Comparative transcriptome analysis of matched primary and distant metastatic ovarian carcinoma

Abstract

Background: High grade serous ovarian carcinoma (HGSOC) is the most common subtype of epithelial ovarian cancers (EOC) with poor prognosis. In most cases EOC is widely disseminated at the time of diagnosis. Despite the optimal cytoreductive surgery and chemotherapy most patients develop chemoresistance, and the 5-year overall survival being only 25-35%.

Methods: Here we analyzed the gene expression profiles of 10 primary HGSOC tumors and 10 related omental metastases using RNA sequencing and identified 100 differentially expressed genes.

Results: The differentially expressed genes were associated with decreased embryogenesis and vasculogenesis and increased cellular proliferation and organismal death. Top upstream regulators responsible for this gene signature were NR5A1, GATA4, FOXL2, TP53 and BMP7. A subset of these genes were highly expressed in the ovarian cancer among the cancer transcriptomes of The Cancer Genome Atlas. Importantly, the metastatic gene signature was suggestive of poor survival in TCGA data based on gene enrichment analysis.

Conclusion: By comparing the gene expression profiles of primary HGSOC tumors and their matched metastasis, we provide evidence that a signature of 100 genes is able to separate these two sample types and potentially predict patient survival. Our study identifies functional categories of genes and transcription factors that could play important roles in promoting metastases and serve as markers for cancer prognosis.

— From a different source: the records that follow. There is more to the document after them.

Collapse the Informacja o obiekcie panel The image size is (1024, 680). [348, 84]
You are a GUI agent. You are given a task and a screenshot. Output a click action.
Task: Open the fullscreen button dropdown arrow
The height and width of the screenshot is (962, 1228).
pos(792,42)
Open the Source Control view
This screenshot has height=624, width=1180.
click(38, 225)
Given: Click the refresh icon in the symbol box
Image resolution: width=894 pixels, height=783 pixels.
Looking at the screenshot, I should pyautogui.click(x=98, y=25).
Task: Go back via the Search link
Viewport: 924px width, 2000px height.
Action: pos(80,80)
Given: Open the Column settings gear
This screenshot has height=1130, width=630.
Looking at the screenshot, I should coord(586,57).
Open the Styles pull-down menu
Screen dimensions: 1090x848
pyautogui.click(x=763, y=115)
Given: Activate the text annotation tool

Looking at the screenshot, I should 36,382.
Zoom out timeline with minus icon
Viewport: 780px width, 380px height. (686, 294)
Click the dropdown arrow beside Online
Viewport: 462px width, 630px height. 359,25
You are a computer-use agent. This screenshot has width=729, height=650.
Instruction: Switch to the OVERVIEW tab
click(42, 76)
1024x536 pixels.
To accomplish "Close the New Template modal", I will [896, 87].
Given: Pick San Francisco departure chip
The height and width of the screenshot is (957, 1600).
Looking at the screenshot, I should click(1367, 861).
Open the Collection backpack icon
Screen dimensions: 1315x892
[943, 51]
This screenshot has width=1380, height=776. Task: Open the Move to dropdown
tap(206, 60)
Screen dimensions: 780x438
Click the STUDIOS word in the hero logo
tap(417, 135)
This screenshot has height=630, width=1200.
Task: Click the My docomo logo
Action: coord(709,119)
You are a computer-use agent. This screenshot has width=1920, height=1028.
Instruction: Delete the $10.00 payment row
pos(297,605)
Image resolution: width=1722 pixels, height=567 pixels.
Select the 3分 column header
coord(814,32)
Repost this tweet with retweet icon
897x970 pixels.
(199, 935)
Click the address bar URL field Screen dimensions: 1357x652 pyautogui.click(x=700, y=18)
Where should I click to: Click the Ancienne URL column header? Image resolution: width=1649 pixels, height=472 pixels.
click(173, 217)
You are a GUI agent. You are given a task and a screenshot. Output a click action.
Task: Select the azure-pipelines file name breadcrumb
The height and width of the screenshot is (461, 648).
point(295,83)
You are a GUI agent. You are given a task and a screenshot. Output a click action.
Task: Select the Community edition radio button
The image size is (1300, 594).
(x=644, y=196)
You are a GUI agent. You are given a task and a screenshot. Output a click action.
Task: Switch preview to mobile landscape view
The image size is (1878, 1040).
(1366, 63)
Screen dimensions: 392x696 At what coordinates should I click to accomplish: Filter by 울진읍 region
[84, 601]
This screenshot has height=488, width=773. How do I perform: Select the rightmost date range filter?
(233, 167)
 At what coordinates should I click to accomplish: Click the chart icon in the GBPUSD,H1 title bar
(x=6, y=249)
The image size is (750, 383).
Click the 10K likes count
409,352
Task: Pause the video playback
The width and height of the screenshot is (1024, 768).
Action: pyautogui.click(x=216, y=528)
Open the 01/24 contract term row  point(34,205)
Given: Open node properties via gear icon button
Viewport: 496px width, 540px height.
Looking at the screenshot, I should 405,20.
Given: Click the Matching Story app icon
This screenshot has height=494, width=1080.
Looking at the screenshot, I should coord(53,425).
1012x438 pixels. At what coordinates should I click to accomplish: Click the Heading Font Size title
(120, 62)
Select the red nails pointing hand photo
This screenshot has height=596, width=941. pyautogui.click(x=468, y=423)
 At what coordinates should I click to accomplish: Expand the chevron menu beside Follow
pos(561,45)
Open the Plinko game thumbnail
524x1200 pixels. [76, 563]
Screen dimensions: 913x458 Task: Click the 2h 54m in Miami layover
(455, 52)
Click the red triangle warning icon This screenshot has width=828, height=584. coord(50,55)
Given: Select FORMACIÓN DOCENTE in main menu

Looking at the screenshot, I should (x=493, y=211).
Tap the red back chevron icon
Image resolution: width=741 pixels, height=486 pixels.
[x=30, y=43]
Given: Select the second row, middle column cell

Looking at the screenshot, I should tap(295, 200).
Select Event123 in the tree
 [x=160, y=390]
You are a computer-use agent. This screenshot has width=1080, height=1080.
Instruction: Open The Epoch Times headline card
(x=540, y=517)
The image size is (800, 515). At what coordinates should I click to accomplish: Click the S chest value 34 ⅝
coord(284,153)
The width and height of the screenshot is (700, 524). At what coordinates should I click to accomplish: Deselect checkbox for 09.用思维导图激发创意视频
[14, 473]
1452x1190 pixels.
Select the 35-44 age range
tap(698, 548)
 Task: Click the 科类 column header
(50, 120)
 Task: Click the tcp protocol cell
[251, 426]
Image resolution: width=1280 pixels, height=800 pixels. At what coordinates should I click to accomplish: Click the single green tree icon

Keywords: HGSOC; Metastasis; Ovarian carcinoma; RNA sequencing; Transcriptome.

Fig. 1

a Hierarchical clustering of the 100 most differentially regulated genes between primary EOC samples and their matching omental metastases based on average correlation of the log2 expression values (rpkm). Red = primary tumor, blue = metastasis. The image was generated using Java Treeview 1.1.6r4 [17] b Volcano plot of log2 fold change and -log10 (FDR) of the differentially regulated genes demonstrated that majority of the genes are downregulated in the omental samples. c IPA® gene ontology analysis of the genes demonstrated that cellular functions related to embryonic development and vasculogenesis were decreased whereas those related to organismal survival, cellular maintenance and proliferation were increased. d IPA® analysis of upstream transcription regulators identified activation of the TP53 and inhibition of the BMP7 pathways. Blue color stands for predicted inhibition and orange for predicted activation. The tones of color indicate confidence level (light = low confidence; dark = high confidence).

Fig. 2

FOXL2, GATA4, NR5A1, AMHR2, MAL and WIPF3 were found highly expressed in ovarian cancers compared to many other cancers type in TCGA dataset. The figures were downloaded from cBioPortal [43, 44]

Fig. 3

a Survival analysis of our differentially regulated genes in TCGA patients using GSVA tool. Gene set enrichment analysis was limited to gene sets that were upregulated for upregulated metastasis genes and downregulated for downregulated metastasis genes. 29 samples enriched with our metastasis signature showed poorer survival b Genes AMHR2, FAM19A2, GATA4, MAL, PAX5, PCSK6 and SFRP2 from univariate cox proportional hazard regression (nominal P-value < 0.05 Walds test) are shown as Kaplan Meier curves.

Fig. 4

a Normalized and centered log2 expression values of primary tumors and metastasis of the upregulated genes of the cluster C1 [10] (blue = low expression, red = high expression, green = primary tumor, orange = metastasis) b The gene ontology analysis (DAVID) suggested that cellular functions related to extracellular matrix and cell cycle were activated in the genes that clustered into C1 group in Tothill et al study [10].